Friday, 20 Apr 2001
QUEBEC CITY, Quebec
At around midnight last night, I found myself standing in a suburban hotel parking lot in 25-degree weather, talking on a BBC radio microphone to an anchor in London via satellite. Before I began speaking into the ether, the technicians played a clip of Canadian Trade Minister Pierre Pettigrew saying that trade leads to development, which leads to environmental protection and democracy — an absolutely inexorable chain of logic. I was ready to tackle that story head on by talking about the toxic wasteland at the U.S.-Mexico border, the impact of trading natural resources like trees, and the ways in which trade rules undermine environmental laws.
For some reason, though, the anchor decided to ask mostly about the relationship of trade to democracy (a subject that has climbed higher on the agenda for the Summit of the Americas talks this weekend), but not about the environmental impacts of free trade. I tried to steer the questions my way — and give some insight on Latin American politics when I could. Still, though, it all added up to quite a strange experience.
But perhaps not quite so strange as watching the McDonalds in the old city of Quebec completely disappear, bit by bit. The final touch, after the lettering and arch had been taken down, was the plywood covering the windows, which had been painted with brightly colored flowers and trees (a rather unconvincing echo of the real thing). One could not recognize what had been there just 24 hours earlier.
Yesterday afternoon, I saw the final pieces of the fence protecting the Summit area being put in place. The street protesters for whom these measures are intended have indeed been arriving in greater and greater numbers. But all those I talked to are intent on nonviolent protest; one Canadian student even told me that window-smashing was “passe.”
As I watched a group of young activists climbing one of the steep streets of the old city of Quebec, beating drums as they went, I had a flashback to Seattle. I was reminded of my journey near the end of the WTO talks to a center where many of the protesters were staying.
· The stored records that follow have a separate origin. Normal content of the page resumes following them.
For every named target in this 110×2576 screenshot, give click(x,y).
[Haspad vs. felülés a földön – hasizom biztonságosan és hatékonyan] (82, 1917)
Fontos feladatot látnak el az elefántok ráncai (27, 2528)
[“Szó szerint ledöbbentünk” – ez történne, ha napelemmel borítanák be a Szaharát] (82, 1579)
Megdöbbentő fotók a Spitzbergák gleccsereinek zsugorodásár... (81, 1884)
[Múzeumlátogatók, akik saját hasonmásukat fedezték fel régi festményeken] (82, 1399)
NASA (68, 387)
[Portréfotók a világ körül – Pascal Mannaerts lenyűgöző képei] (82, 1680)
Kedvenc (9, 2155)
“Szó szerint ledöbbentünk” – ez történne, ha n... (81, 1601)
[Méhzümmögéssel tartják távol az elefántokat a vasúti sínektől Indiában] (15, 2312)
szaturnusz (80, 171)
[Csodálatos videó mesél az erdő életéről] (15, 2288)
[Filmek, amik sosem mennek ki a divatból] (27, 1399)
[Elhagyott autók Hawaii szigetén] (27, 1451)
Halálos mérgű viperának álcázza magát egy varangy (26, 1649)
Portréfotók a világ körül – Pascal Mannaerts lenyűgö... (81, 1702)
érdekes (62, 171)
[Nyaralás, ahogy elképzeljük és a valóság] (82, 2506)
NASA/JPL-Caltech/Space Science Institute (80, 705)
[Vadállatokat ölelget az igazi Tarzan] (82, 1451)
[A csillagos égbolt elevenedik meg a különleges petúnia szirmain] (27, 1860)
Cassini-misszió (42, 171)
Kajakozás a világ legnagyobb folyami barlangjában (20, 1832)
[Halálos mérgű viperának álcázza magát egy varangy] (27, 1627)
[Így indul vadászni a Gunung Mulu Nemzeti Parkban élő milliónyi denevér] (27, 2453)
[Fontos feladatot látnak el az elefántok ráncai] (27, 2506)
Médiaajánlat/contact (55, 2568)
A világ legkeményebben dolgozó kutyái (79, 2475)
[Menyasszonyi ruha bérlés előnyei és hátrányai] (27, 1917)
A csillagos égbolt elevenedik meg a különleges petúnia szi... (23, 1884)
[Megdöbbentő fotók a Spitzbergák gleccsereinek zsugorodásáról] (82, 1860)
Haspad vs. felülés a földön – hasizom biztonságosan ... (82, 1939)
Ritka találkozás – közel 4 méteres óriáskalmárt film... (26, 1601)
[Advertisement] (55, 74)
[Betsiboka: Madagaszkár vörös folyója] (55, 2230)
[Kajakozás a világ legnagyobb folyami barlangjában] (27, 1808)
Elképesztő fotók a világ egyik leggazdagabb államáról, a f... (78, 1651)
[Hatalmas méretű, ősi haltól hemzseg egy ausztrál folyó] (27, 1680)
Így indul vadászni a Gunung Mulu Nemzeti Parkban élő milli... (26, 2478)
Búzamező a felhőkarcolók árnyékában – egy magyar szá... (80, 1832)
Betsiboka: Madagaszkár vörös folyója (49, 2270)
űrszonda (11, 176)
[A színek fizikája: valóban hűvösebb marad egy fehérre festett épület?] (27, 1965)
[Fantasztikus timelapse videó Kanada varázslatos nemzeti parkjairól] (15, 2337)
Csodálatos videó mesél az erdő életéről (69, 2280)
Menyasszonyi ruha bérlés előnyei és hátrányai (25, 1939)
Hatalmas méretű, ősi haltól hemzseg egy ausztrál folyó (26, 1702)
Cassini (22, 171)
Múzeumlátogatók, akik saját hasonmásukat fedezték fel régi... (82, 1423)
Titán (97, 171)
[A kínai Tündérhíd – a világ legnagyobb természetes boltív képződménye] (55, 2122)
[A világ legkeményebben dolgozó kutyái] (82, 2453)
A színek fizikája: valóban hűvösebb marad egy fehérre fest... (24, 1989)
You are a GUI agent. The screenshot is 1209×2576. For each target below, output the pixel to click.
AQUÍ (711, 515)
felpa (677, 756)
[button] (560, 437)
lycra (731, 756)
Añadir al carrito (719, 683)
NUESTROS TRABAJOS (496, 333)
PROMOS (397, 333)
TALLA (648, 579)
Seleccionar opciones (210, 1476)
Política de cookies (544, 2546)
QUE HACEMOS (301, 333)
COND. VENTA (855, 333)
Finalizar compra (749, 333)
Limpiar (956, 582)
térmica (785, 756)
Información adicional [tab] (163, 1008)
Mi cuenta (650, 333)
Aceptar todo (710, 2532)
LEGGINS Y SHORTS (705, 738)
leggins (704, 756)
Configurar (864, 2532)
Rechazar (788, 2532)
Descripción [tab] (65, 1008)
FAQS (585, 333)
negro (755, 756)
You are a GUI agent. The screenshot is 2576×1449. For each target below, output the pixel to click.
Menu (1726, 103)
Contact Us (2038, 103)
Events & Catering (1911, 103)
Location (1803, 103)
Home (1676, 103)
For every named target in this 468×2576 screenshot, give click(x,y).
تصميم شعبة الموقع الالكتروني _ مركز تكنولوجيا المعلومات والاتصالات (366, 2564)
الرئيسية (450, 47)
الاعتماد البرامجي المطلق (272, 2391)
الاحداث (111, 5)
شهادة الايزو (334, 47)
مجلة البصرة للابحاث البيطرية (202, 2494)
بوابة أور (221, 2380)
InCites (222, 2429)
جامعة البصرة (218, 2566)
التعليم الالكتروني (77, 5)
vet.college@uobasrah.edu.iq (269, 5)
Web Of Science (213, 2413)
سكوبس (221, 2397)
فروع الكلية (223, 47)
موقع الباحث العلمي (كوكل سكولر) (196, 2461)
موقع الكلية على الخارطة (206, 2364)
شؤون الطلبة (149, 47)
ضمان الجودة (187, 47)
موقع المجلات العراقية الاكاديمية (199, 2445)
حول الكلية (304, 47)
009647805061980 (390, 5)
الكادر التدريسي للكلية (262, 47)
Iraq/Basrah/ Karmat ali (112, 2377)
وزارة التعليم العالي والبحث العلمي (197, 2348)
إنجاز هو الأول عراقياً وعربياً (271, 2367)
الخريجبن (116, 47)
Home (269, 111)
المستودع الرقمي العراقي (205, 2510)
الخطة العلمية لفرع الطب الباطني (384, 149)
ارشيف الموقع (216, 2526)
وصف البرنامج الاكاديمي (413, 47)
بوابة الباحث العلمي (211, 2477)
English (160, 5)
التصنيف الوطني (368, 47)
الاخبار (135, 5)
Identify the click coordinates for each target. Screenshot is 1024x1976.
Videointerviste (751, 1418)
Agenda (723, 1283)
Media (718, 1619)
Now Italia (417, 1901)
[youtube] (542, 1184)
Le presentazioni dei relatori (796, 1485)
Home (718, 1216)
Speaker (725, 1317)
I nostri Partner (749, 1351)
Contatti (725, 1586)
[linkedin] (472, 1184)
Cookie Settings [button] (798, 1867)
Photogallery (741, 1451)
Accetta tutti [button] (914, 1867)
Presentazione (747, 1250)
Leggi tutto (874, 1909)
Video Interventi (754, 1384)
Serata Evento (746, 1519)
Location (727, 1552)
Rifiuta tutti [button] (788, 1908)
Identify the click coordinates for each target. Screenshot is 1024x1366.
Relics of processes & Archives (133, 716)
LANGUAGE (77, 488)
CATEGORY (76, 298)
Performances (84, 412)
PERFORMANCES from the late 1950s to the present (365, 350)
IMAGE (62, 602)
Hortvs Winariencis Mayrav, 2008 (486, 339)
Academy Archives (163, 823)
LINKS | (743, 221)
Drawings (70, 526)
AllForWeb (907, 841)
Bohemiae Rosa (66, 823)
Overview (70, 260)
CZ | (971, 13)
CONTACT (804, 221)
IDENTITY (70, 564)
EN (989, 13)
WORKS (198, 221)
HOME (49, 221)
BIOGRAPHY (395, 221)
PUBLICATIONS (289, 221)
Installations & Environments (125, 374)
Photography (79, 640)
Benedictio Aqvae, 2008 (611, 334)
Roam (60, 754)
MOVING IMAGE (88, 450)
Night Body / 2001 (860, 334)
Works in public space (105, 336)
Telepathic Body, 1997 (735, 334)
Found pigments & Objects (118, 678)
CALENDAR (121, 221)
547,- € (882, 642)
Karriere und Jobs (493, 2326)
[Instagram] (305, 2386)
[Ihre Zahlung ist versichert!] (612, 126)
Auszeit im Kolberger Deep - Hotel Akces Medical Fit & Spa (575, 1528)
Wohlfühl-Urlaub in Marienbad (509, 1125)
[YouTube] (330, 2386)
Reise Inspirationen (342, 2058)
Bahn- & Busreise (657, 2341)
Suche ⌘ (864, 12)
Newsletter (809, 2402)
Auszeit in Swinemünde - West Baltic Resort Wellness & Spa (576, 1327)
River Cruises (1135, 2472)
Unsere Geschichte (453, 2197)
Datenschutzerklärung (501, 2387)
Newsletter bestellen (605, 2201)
Excellent free food was in abundance, the center provided a bicycle library — a set of bikes that were free for the taking (and returning) — and the soft beating of drums kept the atmosphere calm. After the strife in the streets and the political conflict within the negotiations, it was a wonderful oasis from the craziness outside.
The chief lesson I learned then, and that I remembered again while watching the drummers in Quebec, was that there is a purpose to our work on trade that goes far beyond the immediate politics. I still have much work to do here, of course. I’ve just finished working with the FoE office in Washington to develop a press release for tomorrow calling President Bush an “Earth Day hypocrite” for his support of the anti-environmental FTAA. (He’s expected to make some nods in the direction of the environment tomorrow as part of his pitch for the trade deal.) We’re going to have email it to reporters who are sitting six blocks away, but are nonetheless unreachable in person, so I need
to make a round of calls to get their addresses.
But, after all that, I’ll try to take that lesson from Seattle home with me.